Bucktails were key at BASSfest

It seems appropriate to hold a moment of silence for the whitetail deer that gave their lives to help make BASSfest 2015 such a smashing success.

Now that Zippo BASSfest at Kentucky Lake presented by A.R.E. Truck Caps is in the history books, it seems only appropriate to hold a moment of silence for the whitetail deer that gave their lives to help make the event such a smashing success.

Apparently, there were quite a few of them.

Most anglers attacked Kentucky Lake’s ledges with at least four or five baits, and many used some form of bucktail jig in their daily rotation.

Among the bucktail crowd was winner Edwin Evers, who caught two of his biggest fish on a jig made by one of his friends back home in Oklahoma.

“It’s a 5/8-ounce hair jig that a buddy back home, Lon Lambert, made for me,” Evers said. “He actually shot the deer off my property that he made the bucktails out of. It’s a good bait because it’s subtle, but it still has that high profile that big fish like.”

Evers is an avid bowhunter with 1,000 acres of prime Oklahoma property – 300 owned and 700 leased – that is managed for trophy whitetails.
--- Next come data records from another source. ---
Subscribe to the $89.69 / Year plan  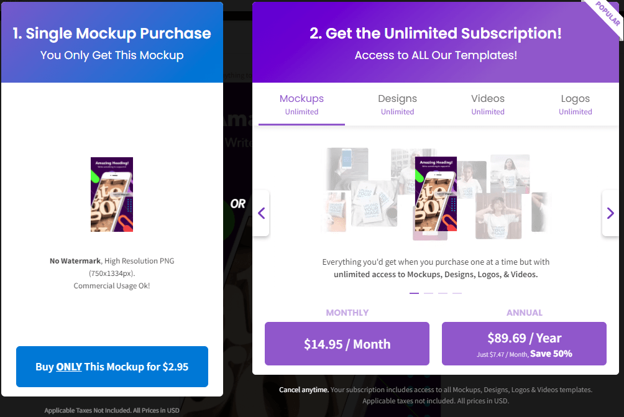coord(524,344)
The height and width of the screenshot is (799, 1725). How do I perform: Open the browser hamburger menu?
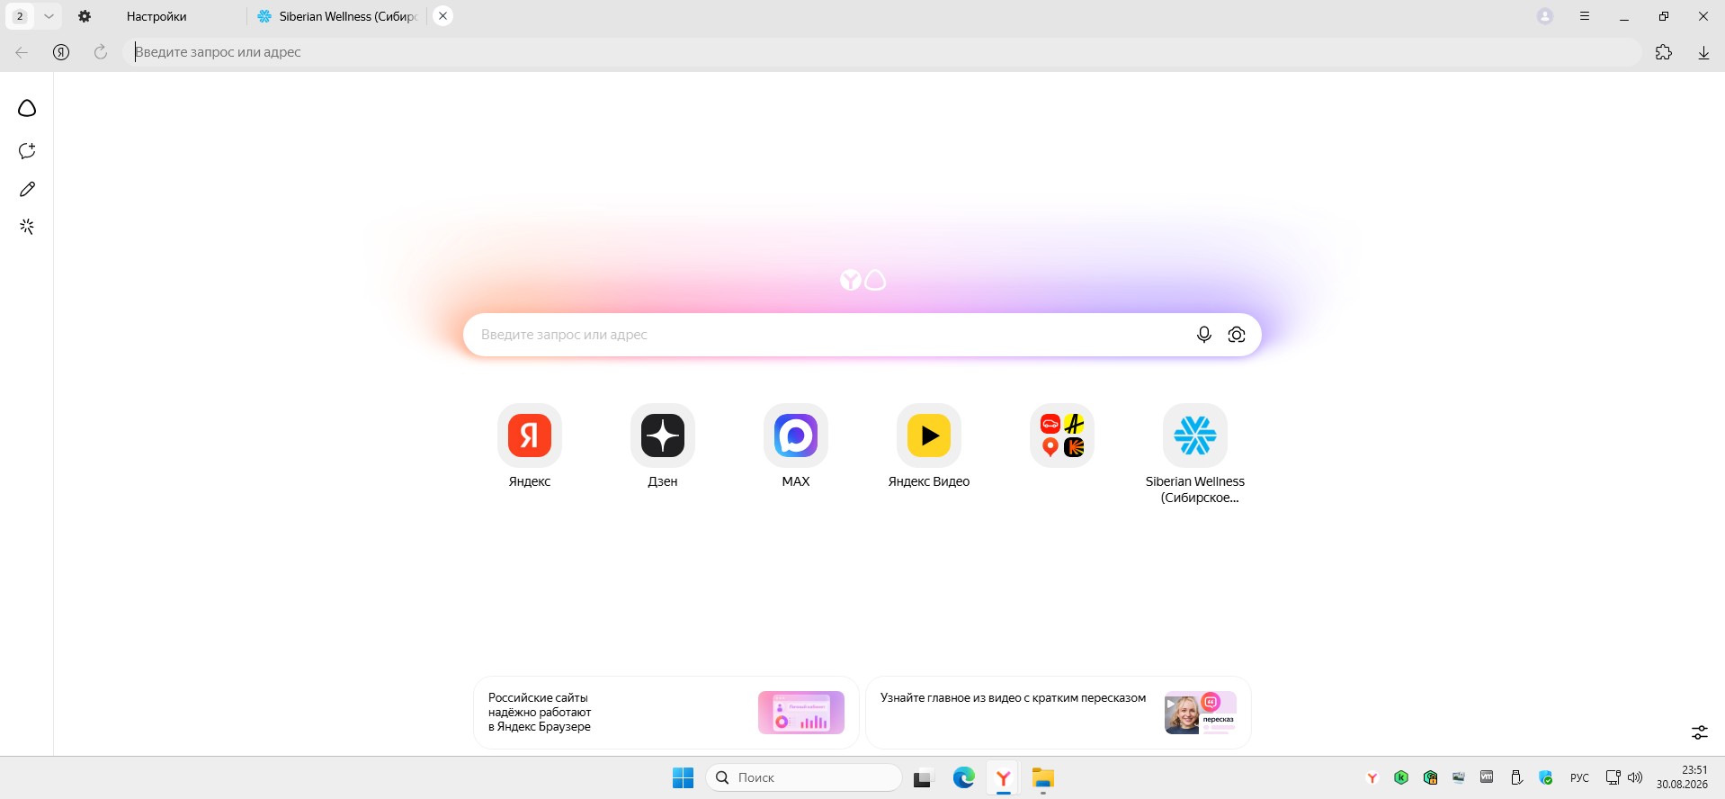click(1585, 16)
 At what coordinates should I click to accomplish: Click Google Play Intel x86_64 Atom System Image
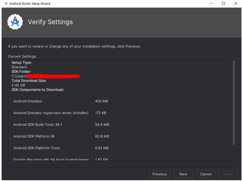pos(51,159)
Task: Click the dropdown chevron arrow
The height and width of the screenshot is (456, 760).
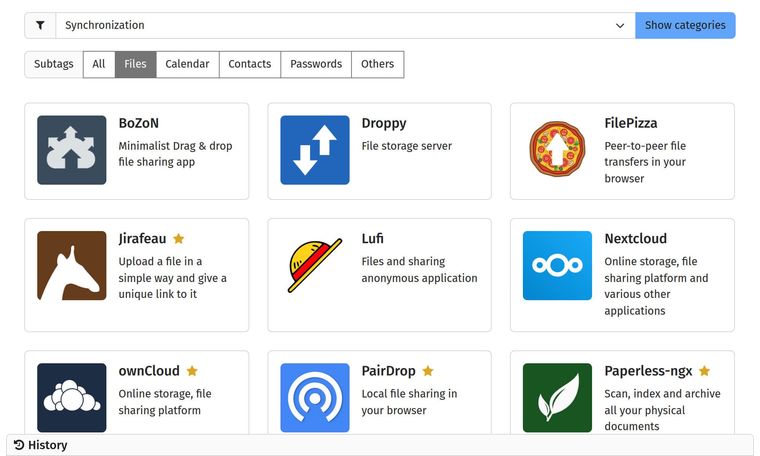Action: (620, 26)
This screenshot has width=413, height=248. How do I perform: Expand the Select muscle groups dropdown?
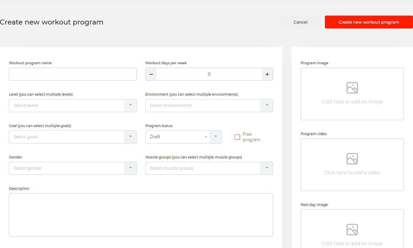[267, 168]
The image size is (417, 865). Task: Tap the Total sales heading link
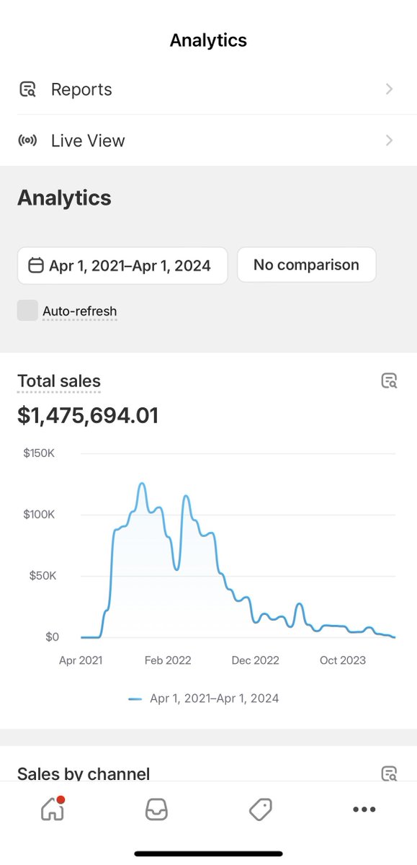59,381
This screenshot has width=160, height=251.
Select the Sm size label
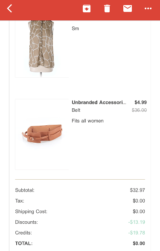point(75,28)
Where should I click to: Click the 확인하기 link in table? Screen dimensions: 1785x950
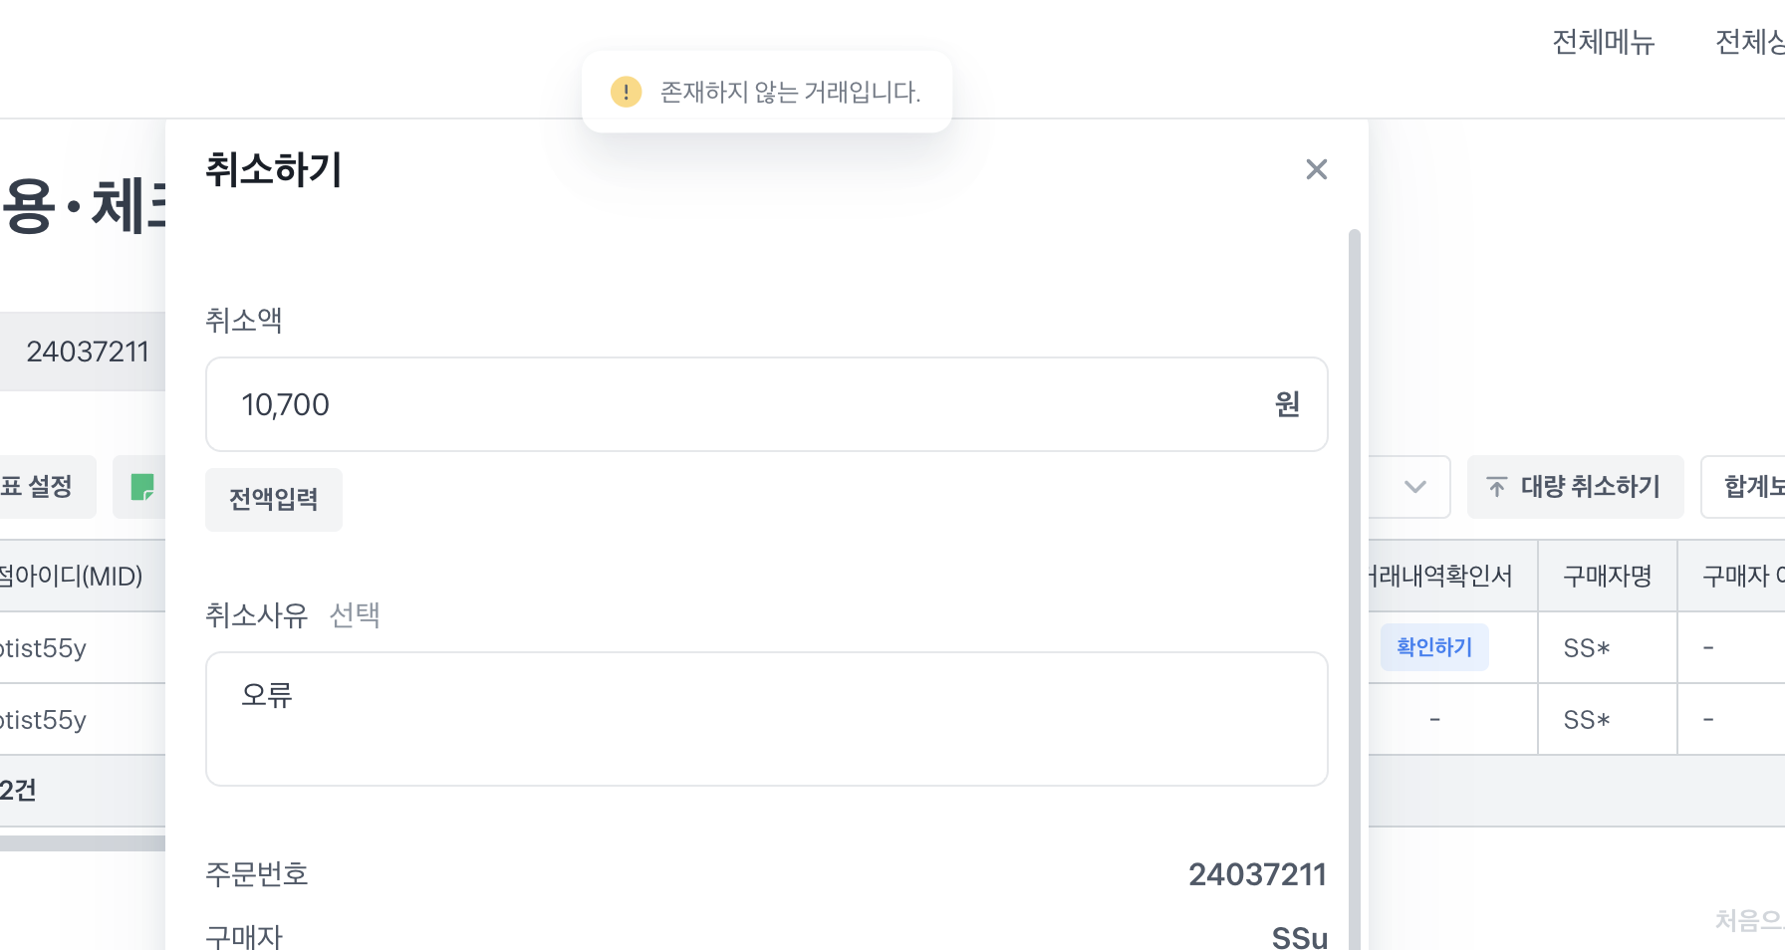click(x=1433, y=647)
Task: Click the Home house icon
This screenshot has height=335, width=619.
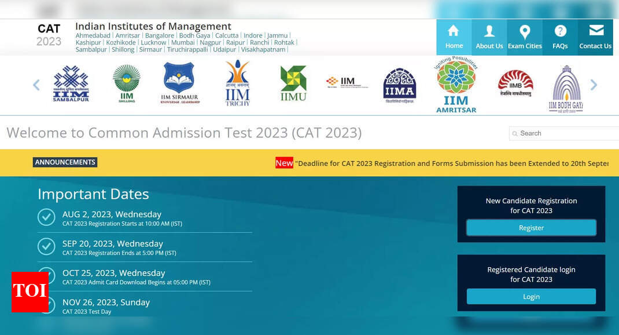Action: [x=454, y=31]
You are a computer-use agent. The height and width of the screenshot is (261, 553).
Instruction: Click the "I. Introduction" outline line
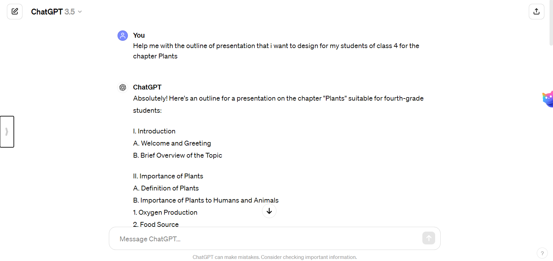(154, 131)
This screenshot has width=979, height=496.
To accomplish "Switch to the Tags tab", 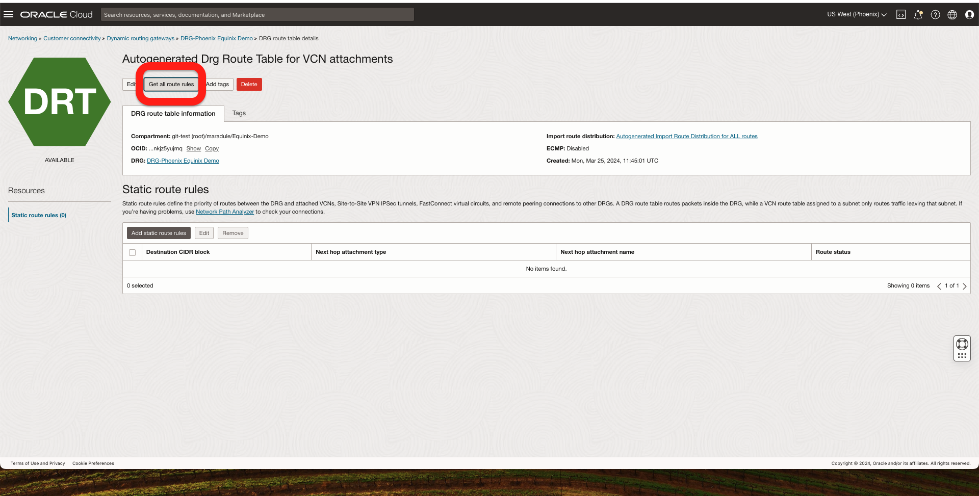I will click(239, 113).
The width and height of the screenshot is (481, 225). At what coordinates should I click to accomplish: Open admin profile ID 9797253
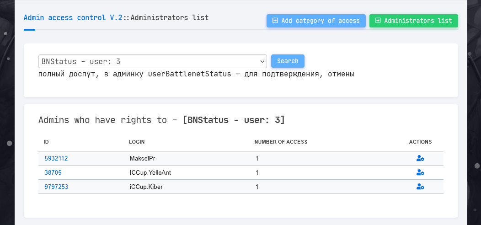(56, 187)
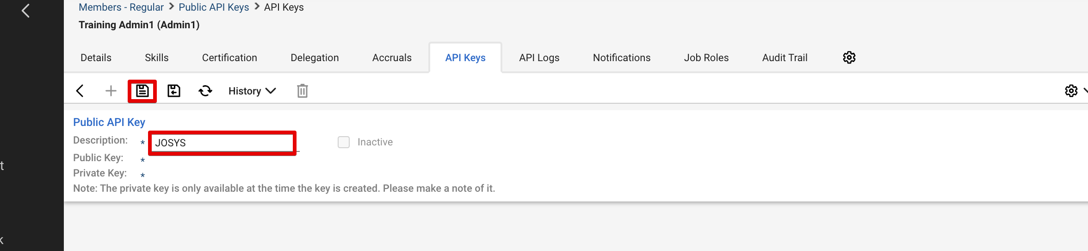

He asked Lambert to make the bucktail jigs for him before last year’s inaugural BASSfest on Lake Chickamauga.

He finished 38th in that event with a three-day total of 40 pounds, 8 ounces – and in hindsight, he wishes he had relied more on the bucktail.

“It’s something that I catch some fish on back home, and I had him make them for me last year before Chickamauga,” Evers said. “I took them to Chickamauga, and I didn’t catch anything in practice on them so I just put them up and didn’t use them again. Needless to say, I should have been throwing them a lot more last year.”

Unlike last year, Evers didn’t actually try to catch many fish in practice. To avoid drawing attention to himself and the areas he planned to fish, he spent most of his 2½ practice days idling around marking likely-looking schools of fish on his electronics.

Then his instincts told him the bucktail jig would be a very important part of his multi-faceted arsenal.

“It’s just one of those baits that’s a good follow-up bait,” Evers said. “Once you get those fish fired up on a crankbait, it’s something that’s good to go to. I was throwing a Megabass Deep Six, and when I’d catch a few on it, then I’d go to a swimbait and then to the jig.

“Every bait I used was important.”

Evers said he fished a river ledge where the water dropped from 12 to 15 feet deep all the way down to 40. He was casting the jig out, letting it go to the bottom and then sweeping it up with four or five fast cranks. All of his bites came as the jig was falling back to the bottom.

Like Evers, Alabama angler Randy Howell used a homemade bucktail jig to catch part of his winning weight during the Second Chance tournament at Lake Barkley. Kevin VanDam, who finished second to Evers at Kentucky Lake, also used a bucktail and said he was fishing it high off the bottom.

“You’re trying to just swim it,” VanDam said. “I was throwing a 1/2-ounce jig and putting it on heavier line, so it slows it down. These fish really get conditioned to looking for these pods of gizzard shad coming over them, and they like things that are up in the water column and things that don’t make a lot of noise.”

VanDam said, sometimes, that quiet approach is key.

“There’s two trains of thought,” VanDam said. “You can have something that displaces a lot of water, like a bladed jig or a Scrounger or a crankbait, or you want to throw something real subtle. That’s what the hair jig gives you.”

Alabamian Derek Remitz used two different hair jigs to help him finish seventh at Kentucky Lake – his 20th career Top 10 finish with B.A.S.S. He used the 5/8-ounce and the 3/4-ounce models from Hog Farmer Bait Company.

The jigs, which are known as “Hog Ties,” are actually made with synthetic hair, but the idea is the same.

“They’re real bulky, but they’re still a subtle presentation,” Remitz said. “They look like those 8- to 10-inch gizzards that the fish are eating out there.”

Remitz used a presentation similar to the one employed by Evers.

“I like to hold my rod at about 10 o’clock and not really burn it, but just wind it,” Remitz said. “I crank about three or four times and let it fall.

“When they first started biting it on Guntersville this year, they’d hit it so hard it would feel like they were going to knock the guides out of your rod. You get addicted to that real fast.”